Vi bukan orang pertama yang mencoba mencegah kepergianku kali ini. sebelum dia, orang orang di sekitarku pun tak membiarkan aku pergi. tapi hanya Vi yang bisa mengatakan dengan pasti dan tepat bahwa aku pergi untuk menjemput kehancuran hatiku. well, aku sendiri kaget ketika dengan sinis aku berkata "mungkin" satu kata itu membuat Vi terdiam sejenak, tapi mungkin nada suarakupun ikut berpartisipasi mendiamkannya. kata berikut yang keluar dari bibirnya adalah "Bodoh!"

sudah pukul lima lewat ketika Kris kembali menghampiriku setelah entah dari mana? aku melihatnya dengan cukup jelas dari sudut mata yang mulai mengering. aku tahu dia tidak bermaksud menyakitiku tapi rasanya tetap saja....

"cari makan yuk Vi, aku lapar." kata Kris begitu dia cukup dekat dengan ku. aku hanya menganggukkan kepala dan bangkit dari dudukku. kami berjalan ke tempat kami biasa breakfast. selama makan kami hanya terdiam satu sama lain. hingga akhirnya aku menjadi jengah sendiri.

"Kris......." panggilku pelan

"hmmmm???" jawab Kris

"aku bisa pegang janji kamu???" tanyaku. Kris menatapku lekat lekat sebelum kemudian membuang nafas.

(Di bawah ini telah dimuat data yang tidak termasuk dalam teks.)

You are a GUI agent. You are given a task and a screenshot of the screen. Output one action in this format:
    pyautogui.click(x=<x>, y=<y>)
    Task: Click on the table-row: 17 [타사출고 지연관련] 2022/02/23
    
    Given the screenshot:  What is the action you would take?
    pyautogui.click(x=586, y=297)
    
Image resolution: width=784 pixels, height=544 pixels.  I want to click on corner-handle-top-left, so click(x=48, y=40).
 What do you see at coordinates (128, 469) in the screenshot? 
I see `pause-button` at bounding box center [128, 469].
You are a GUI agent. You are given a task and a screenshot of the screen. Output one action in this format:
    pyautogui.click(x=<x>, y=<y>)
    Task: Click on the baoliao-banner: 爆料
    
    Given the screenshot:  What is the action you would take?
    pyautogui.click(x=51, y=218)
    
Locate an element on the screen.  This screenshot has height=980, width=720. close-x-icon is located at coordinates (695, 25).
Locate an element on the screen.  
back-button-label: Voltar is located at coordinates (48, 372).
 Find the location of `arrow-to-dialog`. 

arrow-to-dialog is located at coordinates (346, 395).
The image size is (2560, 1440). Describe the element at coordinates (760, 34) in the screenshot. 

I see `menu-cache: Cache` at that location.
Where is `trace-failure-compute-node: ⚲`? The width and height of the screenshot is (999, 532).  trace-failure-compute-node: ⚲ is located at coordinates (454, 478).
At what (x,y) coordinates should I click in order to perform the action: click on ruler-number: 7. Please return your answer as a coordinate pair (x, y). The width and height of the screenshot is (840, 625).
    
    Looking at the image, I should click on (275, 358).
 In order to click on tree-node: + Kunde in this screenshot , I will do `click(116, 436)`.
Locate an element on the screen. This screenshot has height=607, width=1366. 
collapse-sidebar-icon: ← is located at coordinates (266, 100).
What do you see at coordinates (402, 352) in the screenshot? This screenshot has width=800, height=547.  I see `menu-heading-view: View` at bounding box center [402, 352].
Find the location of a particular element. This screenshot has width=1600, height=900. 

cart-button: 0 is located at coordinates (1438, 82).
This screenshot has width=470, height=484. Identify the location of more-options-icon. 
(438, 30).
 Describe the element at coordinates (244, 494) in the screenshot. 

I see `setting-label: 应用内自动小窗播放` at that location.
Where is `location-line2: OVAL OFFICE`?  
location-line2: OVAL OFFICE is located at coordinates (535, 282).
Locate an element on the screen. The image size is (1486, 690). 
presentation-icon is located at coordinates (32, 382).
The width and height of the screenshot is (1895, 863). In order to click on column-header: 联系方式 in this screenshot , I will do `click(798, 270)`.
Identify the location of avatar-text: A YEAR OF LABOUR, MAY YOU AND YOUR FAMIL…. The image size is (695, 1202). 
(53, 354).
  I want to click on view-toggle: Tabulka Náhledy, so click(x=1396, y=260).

"selama kamu mengijinkan aku kembali, aku pasti kembali." jawab Kris. aku tahu ada ragu dalam suaranya, tapi entah lah, mungkin juga itu kareana raguku sendiri.

"kita lihat saja nanti. kamu gak akan pernah sama setelah pertemuanmu dgn Bintang kali ini."

"aku tahu."

"Ok, aku pulang dulu. good luck." dan aku melangkah. kali ini sendiri.

Vi melangkah meninggalkanku, sejenak ada rasa tak rela atas kepergiannya yang kali ini sendiri. biasanya aku mengantarnya sampai terminal kota, menunggu sampai bis itu membawanya pergi dari mataku. tapi saat ini, aku hanya tahu, Vi butuh ruang untuk sakit hatinya. sakit hati yang justru di sebabkan oleh ku.

sejujurnya aku masih ingin dia ada di sini. mendukungku mungkin. entah kenapa aku merasa nyaman saat dia ada di sampingku. dia sahabat yang istimewa itu saja mungkin. ya, dia memang istimewa. entah sejak kapan aku menyadarinya. mungkin sejak aku datang padanya ketika aku menyadari sekolah di asrama itu melelahkan. ya, aku dan Vi memang berasal dr sekolah yg sama. sebuah sekolah berasrama yang seperti aku bilang tadi, melelahkan. aku tahu sekolah itu melelahkan juga untuknya, tapi entah bagaimana gadis yg satu ini selalu bisa mendukungku dengan caranya sendiri.cara yang membuat dia semakin istimewa selama lebih dari tiga tahun hidupku. dan gadis yg istimewa itu kini.......................................................

"Vi, maaf." hanya itu yg bisa terucap di benakku.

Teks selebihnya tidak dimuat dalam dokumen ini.